**TEXT BLOCK**
——

Need help specifying args in rc.conf for a service

Polytropon freebsd at edvax.de
Mon Jan 11 12:21:22 UTC 2021


On Mon, 11 Jan 2021 22:57:23 +1100, Scott wrote:
> Hi all,
> 
> I posted this on the forums and was unsuccessful so I thought I'd try here:
> 
> I've been struggling to pass additional arguments to the Prometheus 
> node_exporter daemon in /etc/rc.conf.
> 
> The help for node_exporter provides an example argument (mount points to 
> ignore) as:
> 
> --collector.filesystem.ignored-mount-points="^/(dev)($|/)"
>                                 Regexp of mount points to ignore for filesystem collector.
> 
> The rc script says to use the _args variable to specify arguments to 
> node_exporter:
> # node_exporter_args (string):          Set extra arguments to pass to 
> # Default is "".
> 
> Adding the line:
> 
> node_exporter_args="--collector.filesystem.ignored-mount-points=\"^/(dev)($|/)\""
> 
> to /etc/rc.conf and running sh -x /usr/local/etc/rc.d/node_exporter start 
> results in:
> 
> + limits -C daemon su -m nobody -c 'sh -c "/usr/sbin/daemon  -f -p /var/run/node_exporter.pid -T node_exporter     /usr/bin/env /usr/local/bin/node_exporter     --web.listen-address=:9100     --collector.textfile.directory=/var/tmp/node_exporter     --collector.filesystem.ignored-mount-points="^/(dev)($|/)""'
> 
> Illegal variable name.

——

**RECORDS SUPPLIED**
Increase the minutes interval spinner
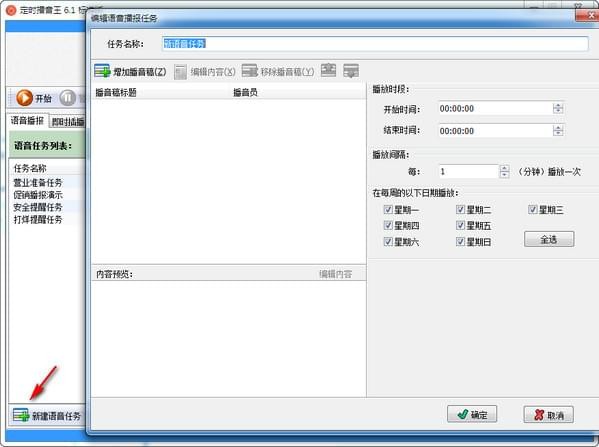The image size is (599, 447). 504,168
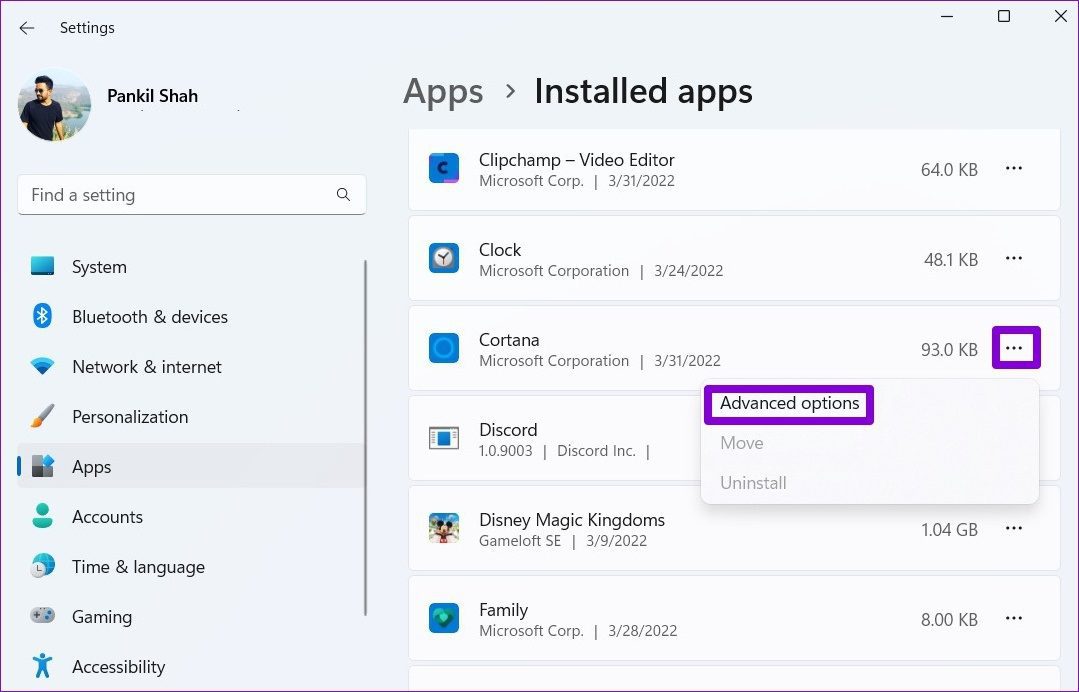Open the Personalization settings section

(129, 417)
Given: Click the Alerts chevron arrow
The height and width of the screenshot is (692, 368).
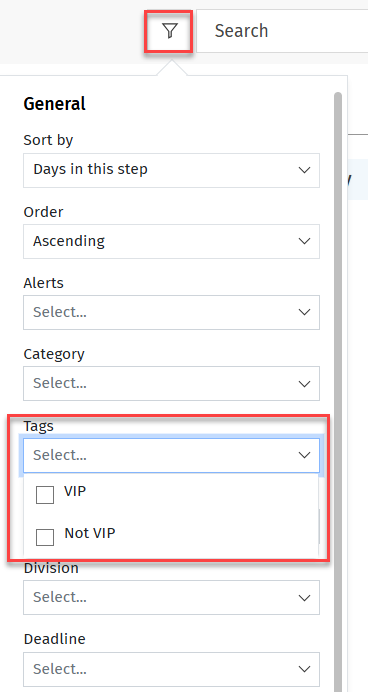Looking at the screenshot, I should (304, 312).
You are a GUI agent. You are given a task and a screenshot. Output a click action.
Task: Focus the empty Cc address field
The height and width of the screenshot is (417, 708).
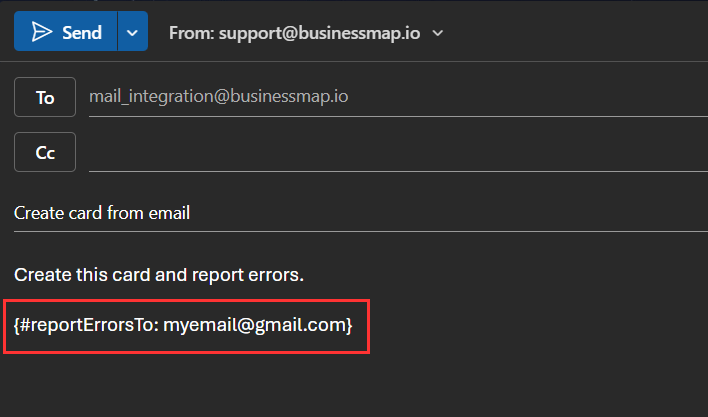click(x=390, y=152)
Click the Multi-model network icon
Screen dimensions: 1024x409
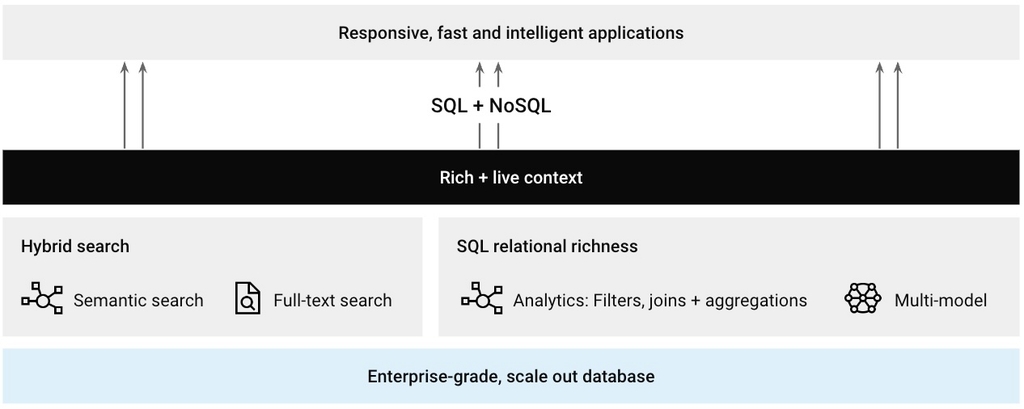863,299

——

**PROBLEMS AND TASKS**
(1) Retype the full mailing list post about passing arguments to node_exporter in rc.conf, with nothing changed.
(2) Find each line of the records containing the string "width" and copy those lines out.

**PER-TASK ANSWERS**
(1)
Need help specifying args in rc.conf for a service

Polytropon freebsd at edvax.de
Mon Jan 11 12:21:22 UTC 2021


On Mon, 11 Jan 2021 22:57:23 +1100, Scott wrote:
> Hi all,
> 
> I posted this on the forums and was unsuccessful so I thought I'd try here:
> 
> I've been struggling to pass additional arguments to the Prometheus 
> node_exporter daemon in /etc/rc.conf.
> 
> The help for node_exporter provides an example argument (mount points to 
> ignore) as:
> 
> --collector.filesystem.ignored-mount-points="^/(dev)($|/)"
>                                 Regexp of mount points to ignore for filesystem collector.
> 
> The rc script says to use the _args variable to specify arguments to 
> node_exporter:
> # node_exporter_args (string):          Set extra arguments to pass to 
> # Default is "".
> 
> Adding the line:
> 
> node_exporter_args="--collector.filesystem.ignored-mount-points=\"^/(dev)($|/)\""
> 
> to /etc/rc.conf and running sh -x /usr/local/etc/rc.d/node_exporter start 
> results in:
> 
> + limits -C daemon su -m nobody -c 'sh -c "/usr/sbin/daemon  -f -p /var/run/node_exporter.pid -T node_exporter     /usr/bin/env /usr/local/bin/node_exporter     --web.listen-address=:9100     --collector.textfile.directory=/var/tmp/node_exporter     --collector.filesystem.ignored-mount-points="^/(dev)($|/)""'
> 
> Illegal variable name.

(2)
The height and width of the screenshot is (692, 368).
The height and width of the screenshot is (417, 708).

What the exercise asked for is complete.